TEACHING OUR CHILDREN ABOUT BEING OF SERVICE AND THE VALUE OF KINDNESS!
Many of our non-profits committed to a kinder world have created programs and activities to bring service/kindness/inclusion into the classrooms. Take a look. Bring one of these ideas to your local classroom. Volunteer ideas below.
Caring Common Project: The new Caring Schools initiative gives participating middle schools and high schools survey data and research-based strategies to develop and implement action plans that promote safety, caring, and respect. They have worked with more than 35 diverse schools nationwide.
Think Kindness: Students are challenged to document 5,000 acts of kindness in 15 days. Anything from opening a door, picking up a pen, or even sharing a smile, no act is too small to document. Within hours, each school notices an explosion of Kindness within their school.
Young Readers Edition of Pay It Forward provides a resource for teachers and other educators to use as a teaching tool for middle school youth.

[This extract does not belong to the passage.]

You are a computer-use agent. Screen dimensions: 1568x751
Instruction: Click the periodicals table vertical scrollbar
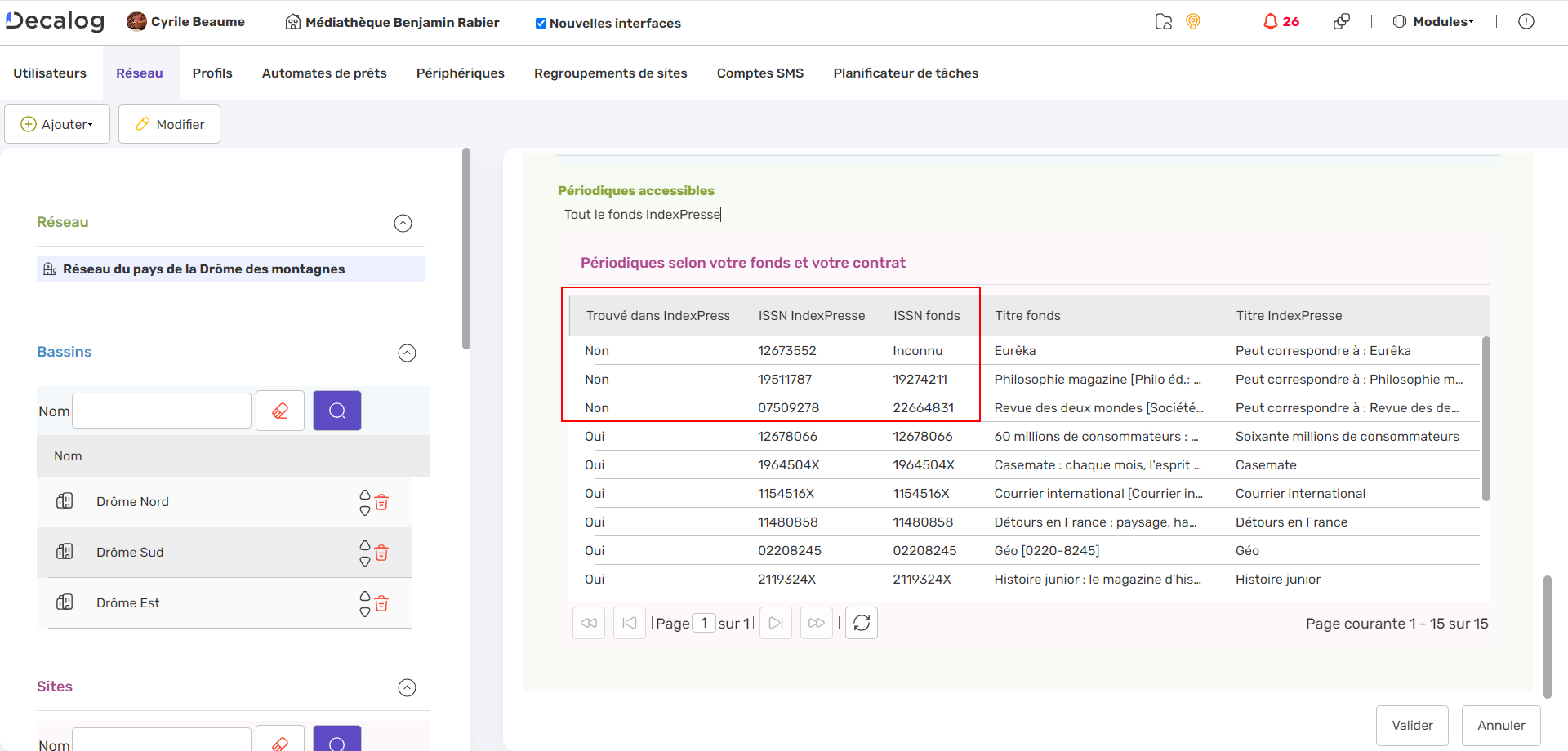[1486, 418]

The guide provides pre-reading activities, discussion questions, and various activities that align with Common Core state standards.
The Great Kindness Challenge: Become a kindness-certified school district! Choosing from a 50-item checklist, students are encouraged to perform as many acts of kindness as possible; download the kindness checklist and toolkit and start implementing a kindness curriculum on your campus: Pre-K through High School.
Random Acts of Kindness: Downloadable K-12 lesson plans including project ideas, how to lead a kindness project or form a kindness club. Rooted in social-emotional learning (SEL), the curriculum features developmentally appropriate, standards-aligned lessons. Don’t expect kindness in schools… teach it!
Bkind: Start a B KIND CLUB AT YOUR SCHOOL! The focus is on spreading kindness and creating a culture of kindness within your school and community.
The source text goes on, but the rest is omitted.